WRITTEN INSTRUCTION ▸
Summarize the post on a combinatorial proof of a binomial identity in two sentences.

ARTICLE ▸
※
# Combinatorial proof for a non obvious binomial identity

I think I got some serious problem with those combinatorial proofs. Why would the following be true ($1\leq r\leq k\leq n$):

$$\sum_\limits{j=r}^{n+r-k}\binom{j-1}{r-1}\binom{n-j}{k-r} = \binom{n}{k}?$$

It doesn't make sense to me. We could choose $r$-th element of our set and choose from lesser and greater elements but this is not what this formula gives.

There are of course $\binom{n}k$ ways to choose $k$ elements from the set $[n]=\{1,\ldots,n\}$. Now let’s count them in a different way. How many ways are there to choose a set $S$ of $k$ elements of $[n]$ so that $j$ is the $r$-th smallest element of the set?

• There are $j-1$ elements of $[n]$ less than $j$, so we have to choose $r-1$ of them to be the $r-1$ elements of $S$ that are less than $j$. We can do that in $\binom{j-1}{r-1}$ ways.

• There will be $k-r$ elements of $S$ that are bigger than $j$, and they must come from the $n-j$ elements of $[n]$ that are bigger than $j$, so there are $\binom{n-j}{k-r}$ ways to choose them.
※
DATA LINES ▸
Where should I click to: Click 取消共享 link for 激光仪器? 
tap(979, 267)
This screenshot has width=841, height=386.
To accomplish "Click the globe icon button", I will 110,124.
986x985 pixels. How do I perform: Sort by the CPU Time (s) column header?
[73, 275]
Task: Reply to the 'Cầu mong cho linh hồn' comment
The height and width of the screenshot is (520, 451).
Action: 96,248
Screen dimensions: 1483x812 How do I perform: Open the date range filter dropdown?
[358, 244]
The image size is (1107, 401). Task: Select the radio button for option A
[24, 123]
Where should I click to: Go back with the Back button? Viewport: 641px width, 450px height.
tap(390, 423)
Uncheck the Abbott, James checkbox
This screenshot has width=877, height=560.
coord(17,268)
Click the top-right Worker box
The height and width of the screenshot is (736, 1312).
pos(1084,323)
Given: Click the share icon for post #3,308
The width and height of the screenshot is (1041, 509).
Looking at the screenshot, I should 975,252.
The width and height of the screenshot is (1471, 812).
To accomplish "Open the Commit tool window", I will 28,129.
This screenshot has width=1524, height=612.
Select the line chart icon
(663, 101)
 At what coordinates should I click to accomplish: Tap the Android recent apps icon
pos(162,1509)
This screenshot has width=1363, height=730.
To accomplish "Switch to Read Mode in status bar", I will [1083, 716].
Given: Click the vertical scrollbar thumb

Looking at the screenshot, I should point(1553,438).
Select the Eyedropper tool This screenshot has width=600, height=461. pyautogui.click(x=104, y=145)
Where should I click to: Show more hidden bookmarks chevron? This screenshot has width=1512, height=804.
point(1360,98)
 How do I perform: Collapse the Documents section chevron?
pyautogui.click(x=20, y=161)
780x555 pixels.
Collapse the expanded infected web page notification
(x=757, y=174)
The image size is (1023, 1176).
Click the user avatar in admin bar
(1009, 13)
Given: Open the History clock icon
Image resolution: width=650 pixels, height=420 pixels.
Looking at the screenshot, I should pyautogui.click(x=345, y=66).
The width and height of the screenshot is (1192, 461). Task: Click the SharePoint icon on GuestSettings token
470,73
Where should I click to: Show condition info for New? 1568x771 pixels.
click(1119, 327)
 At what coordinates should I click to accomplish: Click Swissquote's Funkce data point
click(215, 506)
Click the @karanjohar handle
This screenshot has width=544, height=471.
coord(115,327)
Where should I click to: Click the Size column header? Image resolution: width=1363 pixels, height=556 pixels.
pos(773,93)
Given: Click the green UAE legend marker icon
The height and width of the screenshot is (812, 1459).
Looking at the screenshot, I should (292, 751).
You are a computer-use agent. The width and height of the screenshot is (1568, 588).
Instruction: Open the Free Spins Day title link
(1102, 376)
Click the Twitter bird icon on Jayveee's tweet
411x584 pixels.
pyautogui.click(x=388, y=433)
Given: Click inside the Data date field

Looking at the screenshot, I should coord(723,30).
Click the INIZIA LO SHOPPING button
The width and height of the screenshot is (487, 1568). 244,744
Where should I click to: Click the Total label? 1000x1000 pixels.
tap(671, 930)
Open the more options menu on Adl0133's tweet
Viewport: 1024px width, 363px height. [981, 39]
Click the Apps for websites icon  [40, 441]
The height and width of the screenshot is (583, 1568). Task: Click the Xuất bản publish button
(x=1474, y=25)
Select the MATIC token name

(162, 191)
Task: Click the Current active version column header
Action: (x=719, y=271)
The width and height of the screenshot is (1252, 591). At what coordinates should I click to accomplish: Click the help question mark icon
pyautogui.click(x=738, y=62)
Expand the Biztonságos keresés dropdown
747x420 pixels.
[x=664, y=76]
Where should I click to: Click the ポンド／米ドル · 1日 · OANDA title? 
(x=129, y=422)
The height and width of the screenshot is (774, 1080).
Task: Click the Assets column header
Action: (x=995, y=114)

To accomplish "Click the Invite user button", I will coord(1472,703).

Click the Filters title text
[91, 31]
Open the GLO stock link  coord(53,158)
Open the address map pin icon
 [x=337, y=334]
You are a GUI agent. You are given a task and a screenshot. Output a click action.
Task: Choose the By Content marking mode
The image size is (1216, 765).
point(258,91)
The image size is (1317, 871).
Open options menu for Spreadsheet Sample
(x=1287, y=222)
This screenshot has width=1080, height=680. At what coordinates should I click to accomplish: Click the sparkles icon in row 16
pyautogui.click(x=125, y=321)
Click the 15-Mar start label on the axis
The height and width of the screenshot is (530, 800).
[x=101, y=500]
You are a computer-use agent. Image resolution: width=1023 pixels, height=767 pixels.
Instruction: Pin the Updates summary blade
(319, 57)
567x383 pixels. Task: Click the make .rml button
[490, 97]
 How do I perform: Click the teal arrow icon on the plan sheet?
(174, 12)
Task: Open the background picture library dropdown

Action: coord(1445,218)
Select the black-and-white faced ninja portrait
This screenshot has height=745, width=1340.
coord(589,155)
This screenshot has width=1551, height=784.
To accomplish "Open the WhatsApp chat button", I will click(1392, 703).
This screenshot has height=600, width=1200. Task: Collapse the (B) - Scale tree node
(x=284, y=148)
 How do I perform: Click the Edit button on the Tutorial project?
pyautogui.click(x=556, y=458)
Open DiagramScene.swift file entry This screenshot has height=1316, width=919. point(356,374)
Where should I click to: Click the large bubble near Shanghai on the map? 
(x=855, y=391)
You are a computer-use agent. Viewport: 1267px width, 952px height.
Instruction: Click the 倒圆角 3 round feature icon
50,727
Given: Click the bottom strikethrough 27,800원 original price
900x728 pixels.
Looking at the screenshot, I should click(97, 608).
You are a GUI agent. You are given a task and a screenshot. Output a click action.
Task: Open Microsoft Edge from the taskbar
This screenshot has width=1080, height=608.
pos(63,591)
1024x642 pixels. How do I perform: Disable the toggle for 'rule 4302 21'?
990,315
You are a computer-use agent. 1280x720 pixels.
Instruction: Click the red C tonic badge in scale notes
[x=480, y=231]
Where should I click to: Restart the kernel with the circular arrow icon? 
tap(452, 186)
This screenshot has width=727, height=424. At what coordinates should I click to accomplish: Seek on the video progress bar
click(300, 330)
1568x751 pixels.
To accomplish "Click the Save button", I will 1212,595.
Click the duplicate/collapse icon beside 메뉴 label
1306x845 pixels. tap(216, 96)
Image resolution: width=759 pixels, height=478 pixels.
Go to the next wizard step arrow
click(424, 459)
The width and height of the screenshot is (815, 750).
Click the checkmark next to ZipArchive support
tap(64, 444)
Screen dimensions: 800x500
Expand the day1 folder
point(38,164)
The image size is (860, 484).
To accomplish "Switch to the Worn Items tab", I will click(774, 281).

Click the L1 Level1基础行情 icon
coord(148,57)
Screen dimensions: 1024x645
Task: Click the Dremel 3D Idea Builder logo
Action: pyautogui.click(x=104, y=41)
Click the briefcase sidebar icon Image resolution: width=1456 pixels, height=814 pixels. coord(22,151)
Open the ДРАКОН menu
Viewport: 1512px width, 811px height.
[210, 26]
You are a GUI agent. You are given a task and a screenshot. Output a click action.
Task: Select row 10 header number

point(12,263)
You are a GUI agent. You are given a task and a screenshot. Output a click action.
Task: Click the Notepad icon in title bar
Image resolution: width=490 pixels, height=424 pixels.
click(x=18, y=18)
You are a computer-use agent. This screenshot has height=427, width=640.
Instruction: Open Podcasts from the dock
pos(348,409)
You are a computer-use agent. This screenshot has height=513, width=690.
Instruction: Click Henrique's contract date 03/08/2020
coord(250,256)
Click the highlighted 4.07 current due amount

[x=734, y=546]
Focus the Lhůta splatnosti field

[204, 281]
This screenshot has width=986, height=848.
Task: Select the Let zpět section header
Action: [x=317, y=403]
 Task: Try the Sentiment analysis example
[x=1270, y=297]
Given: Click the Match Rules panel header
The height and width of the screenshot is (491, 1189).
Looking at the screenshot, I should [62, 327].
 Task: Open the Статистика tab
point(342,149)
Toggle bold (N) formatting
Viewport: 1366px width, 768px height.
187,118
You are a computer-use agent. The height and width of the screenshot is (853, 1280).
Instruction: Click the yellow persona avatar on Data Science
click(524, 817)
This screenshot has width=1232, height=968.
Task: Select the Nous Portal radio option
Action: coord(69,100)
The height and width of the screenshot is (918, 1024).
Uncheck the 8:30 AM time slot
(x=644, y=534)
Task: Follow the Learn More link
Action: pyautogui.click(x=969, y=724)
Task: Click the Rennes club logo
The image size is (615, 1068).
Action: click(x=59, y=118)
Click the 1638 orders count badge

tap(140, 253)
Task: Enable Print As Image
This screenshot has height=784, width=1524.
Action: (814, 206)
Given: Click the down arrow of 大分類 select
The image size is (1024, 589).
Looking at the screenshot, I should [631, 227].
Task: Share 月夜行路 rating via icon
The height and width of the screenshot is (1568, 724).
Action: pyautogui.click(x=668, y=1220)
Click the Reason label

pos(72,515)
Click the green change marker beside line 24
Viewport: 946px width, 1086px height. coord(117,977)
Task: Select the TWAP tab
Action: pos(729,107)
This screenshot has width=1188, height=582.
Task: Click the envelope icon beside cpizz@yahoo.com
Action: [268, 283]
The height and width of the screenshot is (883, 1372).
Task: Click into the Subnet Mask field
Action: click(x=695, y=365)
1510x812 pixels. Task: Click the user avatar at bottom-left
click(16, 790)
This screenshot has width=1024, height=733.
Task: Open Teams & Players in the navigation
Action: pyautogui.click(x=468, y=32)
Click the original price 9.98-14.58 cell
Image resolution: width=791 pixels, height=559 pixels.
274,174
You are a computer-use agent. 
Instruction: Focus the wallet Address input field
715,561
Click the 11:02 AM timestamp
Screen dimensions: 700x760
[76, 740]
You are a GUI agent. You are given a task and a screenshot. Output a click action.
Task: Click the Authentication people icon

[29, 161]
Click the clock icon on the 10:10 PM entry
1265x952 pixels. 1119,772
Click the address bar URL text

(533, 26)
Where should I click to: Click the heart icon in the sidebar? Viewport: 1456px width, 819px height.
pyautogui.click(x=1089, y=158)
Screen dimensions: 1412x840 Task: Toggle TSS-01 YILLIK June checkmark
※
EXERCISE ANSWER ▸
The post asks why, for 1 ≤ r ≤ k ≤ n, the sum over j from r to n+r−k of C(j−1, r−1)·C(n−j, k−r) equals C(n, k), since choosing the r-th element and then the smaller and larger elements does not seem to give this formula. A reply counts the C(n, k) ways to choose k elements from [n] differently, by asking how many k-element sets S have j as their r-th smallest element: the r−1 smaller elements of S come from the j−1 elements below j in C(j−1, r−1) ways, and the k−r larger ones come from the n−j elements above j in C(n−j, k−r) ways.